Pero, ¿qué tiene “Guillaume y los chicos, ¡a la mesa!” que a todo el mundo le mola? Principalmente tres cosas: desparpajo, duende y mala leche. Lo primero viene de la mano del propio personaje estelar, que ofrece un tour de force sobre sus no tan maravillosos años de adolescencia, castrados por una sexualidad agónica y maternalmente equivocada y condicionada. El duende llega de la parte “española” del relato, con ese episodio marciano y gaditano en la Línea de la Concepción, donde Guillaume vuelve a sentir la suave humillación que le persigue durante toda su existencia. Y, en fin, la mala leche sobre vuela de cabo a rabo el metraje, desde sus sueños de Sisí emperatriz con vestido de “edredoning” hasta los picoteos y devaneos erótico-deportivos, eclosionando en la omnipresente madre, a la que da vida el propio Guillaume en un giro de los acontecimientos que descolocaría al mismísimo Freud.

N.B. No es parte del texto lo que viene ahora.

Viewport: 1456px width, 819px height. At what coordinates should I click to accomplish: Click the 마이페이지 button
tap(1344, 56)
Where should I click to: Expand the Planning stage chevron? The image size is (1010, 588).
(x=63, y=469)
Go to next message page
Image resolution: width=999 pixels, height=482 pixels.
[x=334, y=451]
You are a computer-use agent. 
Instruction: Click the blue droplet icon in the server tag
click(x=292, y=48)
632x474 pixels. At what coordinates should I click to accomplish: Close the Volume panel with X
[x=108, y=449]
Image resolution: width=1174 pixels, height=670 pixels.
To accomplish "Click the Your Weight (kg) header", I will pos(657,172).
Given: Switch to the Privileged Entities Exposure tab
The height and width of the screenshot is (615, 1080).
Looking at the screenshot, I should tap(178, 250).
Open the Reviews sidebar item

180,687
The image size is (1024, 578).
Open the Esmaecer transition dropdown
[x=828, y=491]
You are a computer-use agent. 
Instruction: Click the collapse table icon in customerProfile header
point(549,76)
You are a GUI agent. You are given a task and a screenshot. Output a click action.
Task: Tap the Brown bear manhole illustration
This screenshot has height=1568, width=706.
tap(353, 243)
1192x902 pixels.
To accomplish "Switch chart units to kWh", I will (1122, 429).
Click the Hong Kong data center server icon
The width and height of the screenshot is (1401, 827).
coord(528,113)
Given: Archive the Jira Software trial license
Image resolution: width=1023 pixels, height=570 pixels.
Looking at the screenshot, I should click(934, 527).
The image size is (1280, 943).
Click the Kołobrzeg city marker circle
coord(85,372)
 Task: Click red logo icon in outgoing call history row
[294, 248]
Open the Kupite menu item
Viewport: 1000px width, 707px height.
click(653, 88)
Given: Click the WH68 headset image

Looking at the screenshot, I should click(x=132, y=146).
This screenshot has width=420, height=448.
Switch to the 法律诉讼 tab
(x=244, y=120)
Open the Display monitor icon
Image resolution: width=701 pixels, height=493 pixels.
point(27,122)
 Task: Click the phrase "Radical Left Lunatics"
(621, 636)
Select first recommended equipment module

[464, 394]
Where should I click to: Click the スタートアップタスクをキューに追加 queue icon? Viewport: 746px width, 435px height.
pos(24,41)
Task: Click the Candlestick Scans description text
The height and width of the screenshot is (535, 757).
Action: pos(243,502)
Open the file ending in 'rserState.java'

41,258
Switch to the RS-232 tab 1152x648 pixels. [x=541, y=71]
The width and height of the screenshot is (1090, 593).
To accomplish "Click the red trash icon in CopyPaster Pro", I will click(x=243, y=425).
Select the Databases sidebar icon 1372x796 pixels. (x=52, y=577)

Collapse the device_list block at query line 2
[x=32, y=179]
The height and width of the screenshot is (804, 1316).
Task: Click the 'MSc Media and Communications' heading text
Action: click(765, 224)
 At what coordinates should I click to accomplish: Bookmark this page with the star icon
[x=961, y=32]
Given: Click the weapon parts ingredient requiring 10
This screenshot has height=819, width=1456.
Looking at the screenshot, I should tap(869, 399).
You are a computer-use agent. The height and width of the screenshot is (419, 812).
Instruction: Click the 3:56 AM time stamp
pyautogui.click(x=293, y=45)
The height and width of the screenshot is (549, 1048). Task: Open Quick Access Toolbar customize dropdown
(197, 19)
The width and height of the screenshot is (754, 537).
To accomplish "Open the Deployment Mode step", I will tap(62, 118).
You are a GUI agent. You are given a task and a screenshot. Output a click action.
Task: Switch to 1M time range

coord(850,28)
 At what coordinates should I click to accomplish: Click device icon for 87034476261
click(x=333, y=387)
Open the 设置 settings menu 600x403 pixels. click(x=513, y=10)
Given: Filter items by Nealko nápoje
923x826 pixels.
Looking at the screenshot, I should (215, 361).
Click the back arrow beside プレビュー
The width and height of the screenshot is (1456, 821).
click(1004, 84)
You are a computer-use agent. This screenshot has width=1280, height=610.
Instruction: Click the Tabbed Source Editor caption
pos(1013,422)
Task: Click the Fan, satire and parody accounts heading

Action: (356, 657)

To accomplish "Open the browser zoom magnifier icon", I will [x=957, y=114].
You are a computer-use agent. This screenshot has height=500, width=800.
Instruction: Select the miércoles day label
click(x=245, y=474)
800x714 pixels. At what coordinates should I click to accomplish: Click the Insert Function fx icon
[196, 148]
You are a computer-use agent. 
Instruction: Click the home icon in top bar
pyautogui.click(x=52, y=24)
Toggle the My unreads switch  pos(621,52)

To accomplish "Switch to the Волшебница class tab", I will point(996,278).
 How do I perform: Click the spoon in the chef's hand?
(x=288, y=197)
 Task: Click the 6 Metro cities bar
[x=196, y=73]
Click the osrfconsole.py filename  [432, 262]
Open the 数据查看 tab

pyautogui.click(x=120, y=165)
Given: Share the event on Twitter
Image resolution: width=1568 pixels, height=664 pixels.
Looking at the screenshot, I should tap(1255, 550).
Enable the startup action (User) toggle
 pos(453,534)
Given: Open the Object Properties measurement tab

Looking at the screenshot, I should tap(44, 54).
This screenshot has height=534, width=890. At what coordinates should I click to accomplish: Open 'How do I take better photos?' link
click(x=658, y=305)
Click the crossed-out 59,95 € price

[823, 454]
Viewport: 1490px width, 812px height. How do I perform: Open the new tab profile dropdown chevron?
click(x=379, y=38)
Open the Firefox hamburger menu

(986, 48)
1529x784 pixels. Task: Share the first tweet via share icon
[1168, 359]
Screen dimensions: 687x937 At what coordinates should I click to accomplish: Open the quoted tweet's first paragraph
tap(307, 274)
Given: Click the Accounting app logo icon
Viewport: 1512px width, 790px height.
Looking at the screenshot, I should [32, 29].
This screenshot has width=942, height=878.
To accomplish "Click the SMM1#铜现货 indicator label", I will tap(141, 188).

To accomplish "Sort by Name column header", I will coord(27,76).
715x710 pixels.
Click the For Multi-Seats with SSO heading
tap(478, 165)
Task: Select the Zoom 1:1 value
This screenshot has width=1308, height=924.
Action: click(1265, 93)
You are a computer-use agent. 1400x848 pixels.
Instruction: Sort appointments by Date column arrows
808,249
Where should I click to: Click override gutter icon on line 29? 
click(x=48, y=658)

https://youtu.be/4PyZw90vOt8
“Esta película es como un movimiento que retruena, que se amplifica, un deseo que se transmite a otros actores, a otros técnicos, que bullen de ganas de acompañar esa transformación inyectándole su propio «toque», porque juntos encendemos el fuego, como Guillaume creía hacerlo bailando sevillanas como una chica… Porque no se trata de ver a parejas rompiendo en cafés parisinos. Guillaume vive aventuras de verdad, aquí y allá. De esas que te forjan un destino, a falta de una sexualidad. Saltando de la tragedia a la comedia, de su habitación a todo tipo de universos, Guillaume reencuentra la inocencia adulta de personajes como aquellos con los que Jack Lemmon se divertía en las películas de Billy Wilder. Aunque Jack Lemmon nunca haya imitado a Sisí… Menciono a estos grandes maestros porque, en el fondo, me imagino una bella comedia clásica. Busco encontrar esa riqueza de tono que caracteriza el mundo en el que crecí, usando con entusiasmo los artificios del cine para jugar a exagerar lo exagerable, pero en realidad convirtiendo al espectáculo en cómplice de mi florecimiento“. Así describe a su criatura Galliene, invitándonos a asistir a una de las funciones más originales, inteligentes y terapéuticas de los últimos tiempos. Eso sí, ojo con llevarse a la mamá al cine, por lo que pueda pasar luego.